Senza un Dio che ci salvi. Cosa succede a un occidente senza guida
Qualcuno che ci guidi, questo è il problema. Bruxelles è il simbolo di un mondo istituzionale non guidato e che non guida i popoli. Qualcuno non è un tizio, è una classe dirigente. Una classe dirigente non è un insieme di élite che si dividono, danno la caccia al vantaggio di posizione sul discrimine destra-sinistra, si vergognano del passato storico dell’occidente; non è una teoria di soggetti che confondono la laicità e il pluralismo dei costumi e dei culti con l’autorizzazione alla pratica di una società chiusa, comunitaristica, multiculturale nel senso di Molenbeek e del Londonistan. Blair ha detto parole interessanti e di peso nell’intervista di ieri a Paolo Valentino del Corriere. Ma tutti sentiamo che la funzione del discorso è in esaurimento, che l’attacco al caffè, alla metropolitana, all’aeroporto, allo stadio, al concerto e i sassi tirati nei quartieri perduti alle polizie che danno la caccia agli assassini, tutto questo asciuga pericolosamente l’efficacia della parola democratica, della divisione del lavoro tra cittadini ed esperti, dell’informazione e della comunicazione.
Tutti sentiamo che quindici anni dopo l’11 settembre del 2001 e al cospetto di incandescenti guerre civili, di scontri infraislamici, di guerriglie jihadiste in occidente, di esodi biblici incontrollati, loro sono il moto di spinta di un fenomeno che alligna potenzialmente ovunque in nome di un Dio che è massimo, noi siamo quelli divisi abbarbicati al mito del mondo senza frontiere come i profughi alle frontiere, siamo quelli senza una vera guida e senza un Dio che ci salvi, quelli che si rimpallano le responsabilità tra loro, quelli che non sanno che cosa fare della loro potenza economica militare tecnologica, delle loro regole tolleranti, non sanno come spegnere i focolai, come bonificare e riorganizzare il potere nel mondo islamico in rivolta e in risveglio, e combattono una crisi deflazionaria mentre subiscono una guerra mondiale che destabilizza e sottomette.

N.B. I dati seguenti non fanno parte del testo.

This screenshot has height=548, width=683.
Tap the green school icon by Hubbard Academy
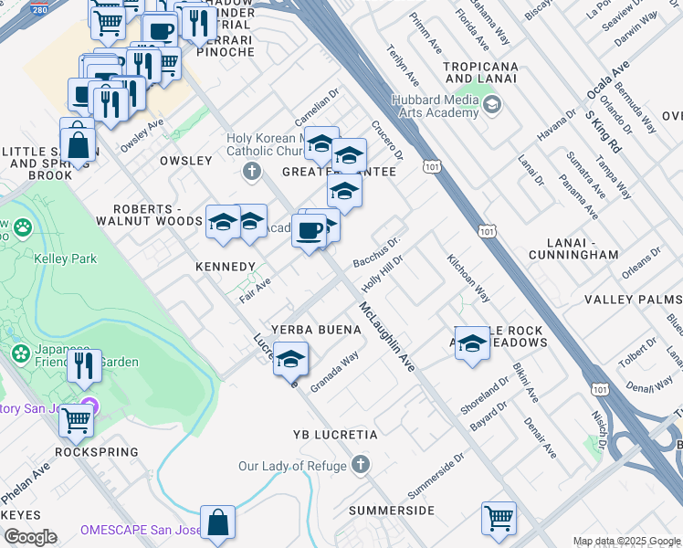coord(492,105)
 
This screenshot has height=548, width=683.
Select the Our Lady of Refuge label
coord(292,466)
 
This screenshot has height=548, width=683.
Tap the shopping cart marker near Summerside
coord(499,517)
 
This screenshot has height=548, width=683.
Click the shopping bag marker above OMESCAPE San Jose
coord(218,522)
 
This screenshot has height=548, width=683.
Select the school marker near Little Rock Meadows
coord(472,343)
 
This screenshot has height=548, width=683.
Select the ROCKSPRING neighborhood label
coord(97,452)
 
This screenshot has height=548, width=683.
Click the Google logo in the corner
coord(30,537)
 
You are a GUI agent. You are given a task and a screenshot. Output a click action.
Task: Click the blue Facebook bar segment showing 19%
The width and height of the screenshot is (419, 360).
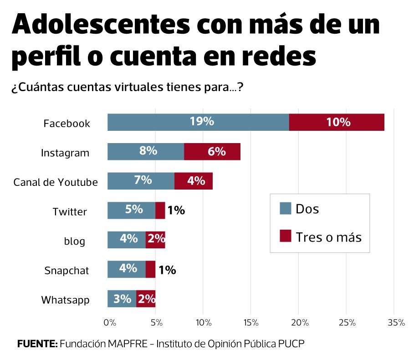tap(198, 122)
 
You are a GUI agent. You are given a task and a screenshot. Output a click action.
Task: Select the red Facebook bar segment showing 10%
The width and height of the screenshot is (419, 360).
tap(337, 122)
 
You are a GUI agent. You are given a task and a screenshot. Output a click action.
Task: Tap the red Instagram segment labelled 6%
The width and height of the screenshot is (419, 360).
tap(212, 152)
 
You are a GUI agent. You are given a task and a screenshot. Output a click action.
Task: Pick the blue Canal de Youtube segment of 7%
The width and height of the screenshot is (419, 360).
tap(141, 181)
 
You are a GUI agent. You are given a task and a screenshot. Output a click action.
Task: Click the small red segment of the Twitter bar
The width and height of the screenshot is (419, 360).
tap(160, 211)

Non è casuale che il più grande attentato, il bombardamento del World Trade Center a New York, sia caduto dal cielo come un’offesa devastante alla libertà dei mercati e delle economie cosiddette aperte. Non è casuale che la risorgenza di guerra si sia fissata su un territorio che è insieme un mito facitore di storia e di credenza, quello del Califfato che taglia teste e riarma i guerrieri delle abluzioni rituali e della schiavitù delle donne e della persecuzione degli eretici e degli apostati, che è a suo modo un abbattimento delle frontiere, una universalizzazione della sharia, mercato mondiale del dio del terrore; mentre prende colpi con abdicazione e sentimentalismo misericordioso e taumaturgico per le masse la potenza universalizzante della cristianità e della cattolicità. Il dio degli eserciti e quello dei mercati non parlano la stessa lingua, sono un sì sì, no no.
Il punto è che non abbiamo bisogno di analisi, di lacrime, di fiori, di santuari della memoria. Abbiamo bisogno di ordini, che poi vuol dire indicazioni civili, non militarizzazione delle società. Vuol dire uno scopo chiaro, un criterio che coinvolga tutti nella rimessa a punto di un meccanismo storico, quello dell’ordine mondiale, che si è inceppato e che rischia di crepare nelle sue giunture fondamentali, in un tripudio di demagogia arrembante e senza guida politica. C’è qualcuno, una classe dirigente che abbia voce in capitolo nel mondo e nel nostro mondo, che sia in grado di farci sentire non la ripugnanza per la cultura e la fede che hanno concimato la nostra civilizzazione, l’ansia di non concedere mai più al nemico il nostro odio, ma l’orgoglio sopranazionale, imperiale, di un’umanità che non vuole lasciarsi ferire dalla paura e sottomettere dalla brutalità selvaggia di un revival superstizioso? Quando il discorso pubblico si estenua e perde significato, prima che nasca una reazione iperbolica e inadeguata, fatta di rifiuto e di rancore impotenti, è necessario che qualcuno, inteso come una classe dirigente responsabile, sia in grado di cambiare l’ordine del discorso. Ordini, non analisi.